• **Instruções da tarefa**:
Por favor, redigite sem alterações as linhas dos registros, começando pela que contém "Click the red" e parando depois da que contém "I will 95,490.".

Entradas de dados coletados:
···

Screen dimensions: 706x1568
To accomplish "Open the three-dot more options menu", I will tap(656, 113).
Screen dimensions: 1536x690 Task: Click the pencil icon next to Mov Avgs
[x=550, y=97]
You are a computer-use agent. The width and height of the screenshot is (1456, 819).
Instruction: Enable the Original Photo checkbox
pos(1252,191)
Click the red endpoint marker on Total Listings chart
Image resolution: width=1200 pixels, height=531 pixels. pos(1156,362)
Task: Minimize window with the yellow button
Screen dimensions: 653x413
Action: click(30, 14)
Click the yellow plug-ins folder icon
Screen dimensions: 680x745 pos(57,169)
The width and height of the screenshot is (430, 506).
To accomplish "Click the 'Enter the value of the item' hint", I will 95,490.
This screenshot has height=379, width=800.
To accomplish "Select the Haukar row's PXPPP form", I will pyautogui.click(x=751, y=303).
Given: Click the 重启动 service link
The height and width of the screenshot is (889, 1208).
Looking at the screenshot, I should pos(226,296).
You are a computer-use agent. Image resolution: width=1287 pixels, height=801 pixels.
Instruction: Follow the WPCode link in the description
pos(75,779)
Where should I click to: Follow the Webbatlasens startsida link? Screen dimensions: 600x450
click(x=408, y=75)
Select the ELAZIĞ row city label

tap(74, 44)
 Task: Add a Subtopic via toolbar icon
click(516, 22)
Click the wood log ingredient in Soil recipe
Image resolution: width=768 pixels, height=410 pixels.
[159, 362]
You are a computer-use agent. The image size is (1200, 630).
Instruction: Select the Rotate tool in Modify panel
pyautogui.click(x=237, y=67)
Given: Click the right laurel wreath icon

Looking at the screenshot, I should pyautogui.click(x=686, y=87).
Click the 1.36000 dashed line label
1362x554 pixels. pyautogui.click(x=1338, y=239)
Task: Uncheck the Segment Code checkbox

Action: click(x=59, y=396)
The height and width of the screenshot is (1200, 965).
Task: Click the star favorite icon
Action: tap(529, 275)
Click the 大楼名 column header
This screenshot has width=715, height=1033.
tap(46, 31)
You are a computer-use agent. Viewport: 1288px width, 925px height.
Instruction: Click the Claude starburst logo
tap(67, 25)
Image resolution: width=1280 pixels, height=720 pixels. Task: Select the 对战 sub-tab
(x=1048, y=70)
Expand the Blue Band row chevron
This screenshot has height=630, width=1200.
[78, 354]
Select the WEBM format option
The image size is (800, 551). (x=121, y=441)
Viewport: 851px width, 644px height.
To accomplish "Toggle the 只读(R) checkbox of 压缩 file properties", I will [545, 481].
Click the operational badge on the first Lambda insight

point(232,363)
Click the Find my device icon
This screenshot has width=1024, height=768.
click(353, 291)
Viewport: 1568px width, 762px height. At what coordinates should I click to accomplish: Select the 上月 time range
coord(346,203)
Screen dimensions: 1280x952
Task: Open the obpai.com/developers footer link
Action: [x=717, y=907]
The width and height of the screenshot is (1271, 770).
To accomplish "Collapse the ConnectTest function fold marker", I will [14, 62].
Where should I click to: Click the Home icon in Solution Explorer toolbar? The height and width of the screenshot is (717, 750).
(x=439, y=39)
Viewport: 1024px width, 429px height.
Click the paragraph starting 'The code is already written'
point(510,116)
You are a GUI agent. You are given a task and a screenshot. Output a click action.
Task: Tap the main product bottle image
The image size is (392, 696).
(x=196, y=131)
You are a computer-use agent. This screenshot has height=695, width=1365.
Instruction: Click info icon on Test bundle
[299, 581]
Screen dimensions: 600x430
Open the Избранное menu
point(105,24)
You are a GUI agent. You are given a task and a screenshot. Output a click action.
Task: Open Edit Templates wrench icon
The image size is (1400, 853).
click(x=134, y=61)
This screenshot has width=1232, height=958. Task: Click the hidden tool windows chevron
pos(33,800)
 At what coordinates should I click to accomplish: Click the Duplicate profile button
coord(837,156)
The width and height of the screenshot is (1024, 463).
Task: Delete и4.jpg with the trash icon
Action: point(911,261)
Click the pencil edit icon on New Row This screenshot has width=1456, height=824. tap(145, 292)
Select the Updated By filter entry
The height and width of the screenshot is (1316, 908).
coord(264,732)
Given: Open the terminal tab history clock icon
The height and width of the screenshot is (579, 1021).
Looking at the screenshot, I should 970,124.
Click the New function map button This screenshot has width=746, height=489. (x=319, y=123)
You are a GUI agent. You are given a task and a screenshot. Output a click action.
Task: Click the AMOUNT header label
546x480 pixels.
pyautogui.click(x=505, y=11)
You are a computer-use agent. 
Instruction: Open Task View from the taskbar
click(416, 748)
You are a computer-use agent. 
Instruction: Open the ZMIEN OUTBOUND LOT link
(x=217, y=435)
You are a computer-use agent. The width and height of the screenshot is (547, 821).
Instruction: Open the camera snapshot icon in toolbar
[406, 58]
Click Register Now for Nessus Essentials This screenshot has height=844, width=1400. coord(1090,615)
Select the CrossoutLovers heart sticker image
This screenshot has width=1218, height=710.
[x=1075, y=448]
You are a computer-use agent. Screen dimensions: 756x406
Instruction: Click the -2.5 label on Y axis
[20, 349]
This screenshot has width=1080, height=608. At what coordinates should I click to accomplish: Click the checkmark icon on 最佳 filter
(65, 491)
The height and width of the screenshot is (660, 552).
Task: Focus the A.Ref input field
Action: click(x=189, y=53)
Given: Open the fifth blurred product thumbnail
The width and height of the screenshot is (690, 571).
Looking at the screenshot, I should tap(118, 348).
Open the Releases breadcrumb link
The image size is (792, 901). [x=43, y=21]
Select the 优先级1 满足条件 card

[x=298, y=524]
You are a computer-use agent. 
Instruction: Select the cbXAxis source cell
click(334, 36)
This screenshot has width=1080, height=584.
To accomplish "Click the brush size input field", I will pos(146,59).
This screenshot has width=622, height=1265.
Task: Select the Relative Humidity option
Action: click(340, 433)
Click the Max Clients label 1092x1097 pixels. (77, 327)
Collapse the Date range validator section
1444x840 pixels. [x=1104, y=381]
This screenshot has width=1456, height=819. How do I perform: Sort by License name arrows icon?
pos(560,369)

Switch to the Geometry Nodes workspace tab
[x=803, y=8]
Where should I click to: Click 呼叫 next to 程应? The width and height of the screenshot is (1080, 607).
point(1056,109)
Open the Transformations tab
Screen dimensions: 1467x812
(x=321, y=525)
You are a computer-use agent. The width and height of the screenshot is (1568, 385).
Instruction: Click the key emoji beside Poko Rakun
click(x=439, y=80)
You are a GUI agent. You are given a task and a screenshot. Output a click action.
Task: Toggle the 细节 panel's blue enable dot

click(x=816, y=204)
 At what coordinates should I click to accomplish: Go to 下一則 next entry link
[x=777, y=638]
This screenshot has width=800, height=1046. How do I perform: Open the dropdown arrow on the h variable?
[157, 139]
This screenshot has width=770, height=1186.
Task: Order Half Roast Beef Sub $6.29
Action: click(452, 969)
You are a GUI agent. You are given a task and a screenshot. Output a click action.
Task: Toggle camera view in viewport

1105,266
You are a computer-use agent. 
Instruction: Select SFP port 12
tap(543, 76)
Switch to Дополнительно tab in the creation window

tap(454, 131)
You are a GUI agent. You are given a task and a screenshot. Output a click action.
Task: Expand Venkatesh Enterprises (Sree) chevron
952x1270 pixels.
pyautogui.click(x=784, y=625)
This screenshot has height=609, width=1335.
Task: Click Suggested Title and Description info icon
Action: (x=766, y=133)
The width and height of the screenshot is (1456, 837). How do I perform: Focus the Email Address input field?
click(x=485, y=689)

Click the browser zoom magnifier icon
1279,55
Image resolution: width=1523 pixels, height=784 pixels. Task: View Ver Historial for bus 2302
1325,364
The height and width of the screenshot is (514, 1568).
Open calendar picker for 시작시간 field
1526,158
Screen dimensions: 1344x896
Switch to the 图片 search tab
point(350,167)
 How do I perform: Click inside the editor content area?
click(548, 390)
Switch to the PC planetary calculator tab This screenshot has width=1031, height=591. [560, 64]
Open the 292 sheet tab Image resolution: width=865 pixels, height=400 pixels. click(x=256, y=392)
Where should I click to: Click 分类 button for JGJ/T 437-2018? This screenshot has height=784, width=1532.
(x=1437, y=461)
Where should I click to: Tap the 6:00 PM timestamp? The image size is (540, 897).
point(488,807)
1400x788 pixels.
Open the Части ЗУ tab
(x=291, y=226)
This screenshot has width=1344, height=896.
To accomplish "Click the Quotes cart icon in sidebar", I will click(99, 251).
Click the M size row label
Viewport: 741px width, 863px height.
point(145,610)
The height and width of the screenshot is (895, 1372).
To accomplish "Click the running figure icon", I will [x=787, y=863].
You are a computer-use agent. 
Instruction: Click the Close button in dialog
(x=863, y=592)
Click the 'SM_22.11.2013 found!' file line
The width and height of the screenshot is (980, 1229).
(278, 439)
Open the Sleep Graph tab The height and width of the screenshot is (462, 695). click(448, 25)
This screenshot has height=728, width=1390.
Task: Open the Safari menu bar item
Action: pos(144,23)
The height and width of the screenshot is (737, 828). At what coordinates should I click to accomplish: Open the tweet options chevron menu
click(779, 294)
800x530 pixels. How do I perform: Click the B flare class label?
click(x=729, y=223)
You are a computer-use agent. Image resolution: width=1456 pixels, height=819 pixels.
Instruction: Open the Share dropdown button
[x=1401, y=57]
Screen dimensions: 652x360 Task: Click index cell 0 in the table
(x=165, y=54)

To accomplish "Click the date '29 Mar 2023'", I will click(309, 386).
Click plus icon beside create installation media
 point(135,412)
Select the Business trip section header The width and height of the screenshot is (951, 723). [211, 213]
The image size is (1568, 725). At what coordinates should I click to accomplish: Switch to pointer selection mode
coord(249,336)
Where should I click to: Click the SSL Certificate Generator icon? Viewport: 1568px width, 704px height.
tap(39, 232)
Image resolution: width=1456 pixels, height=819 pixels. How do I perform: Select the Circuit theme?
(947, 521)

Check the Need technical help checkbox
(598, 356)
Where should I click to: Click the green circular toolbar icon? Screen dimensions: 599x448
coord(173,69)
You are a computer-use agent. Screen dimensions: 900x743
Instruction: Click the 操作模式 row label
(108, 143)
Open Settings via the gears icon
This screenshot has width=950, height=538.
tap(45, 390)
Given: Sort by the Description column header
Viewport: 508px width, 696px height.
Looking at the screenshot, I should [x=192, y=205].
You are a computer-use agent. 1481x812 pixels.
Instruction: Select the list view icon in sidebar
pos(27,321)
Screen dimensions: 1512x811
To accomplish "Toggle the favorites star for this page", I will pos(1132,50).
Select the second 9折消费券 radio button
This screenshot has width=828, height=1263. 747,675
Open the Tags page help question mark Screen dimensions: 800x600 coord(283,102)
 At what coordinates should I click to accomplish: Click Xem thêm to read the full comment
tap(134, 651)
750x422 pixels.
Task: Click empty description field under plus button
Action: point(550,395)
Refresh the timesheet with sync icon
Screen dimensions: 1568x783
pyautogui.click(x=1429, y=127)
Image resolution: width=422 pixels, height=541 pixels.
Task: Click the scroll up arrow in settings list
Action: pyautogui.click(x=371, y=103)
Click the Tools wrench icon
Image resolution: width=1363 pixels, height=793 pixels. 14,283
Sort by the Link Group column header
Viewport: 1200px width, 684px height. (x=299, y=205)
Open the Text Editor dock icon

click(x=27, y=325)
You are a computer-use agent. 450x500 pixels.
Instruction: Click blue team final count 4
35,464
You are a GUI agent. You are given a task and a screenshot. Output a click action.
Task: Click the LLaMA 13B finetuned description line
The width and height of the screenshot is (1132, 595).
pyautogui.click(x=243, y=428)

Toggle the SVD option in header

···

• **Resposta da tarefa**:
Click the red endpoint marker on Total Listings chart
Image resolution: width=1200 pixels, height=531 pixels. pos(1156,362)
Task: Minimize window with the yellow button
Screen dimensions: 653x413
Action: click(30, 14)
Click the yellow plug-ins folder icon
Screen dimensions: 680x745 pos(57,169)
The width and height of the screenshot is (430, 506).
To accomplish "Click the 'Enter the value of the item' hint", I will 95,490.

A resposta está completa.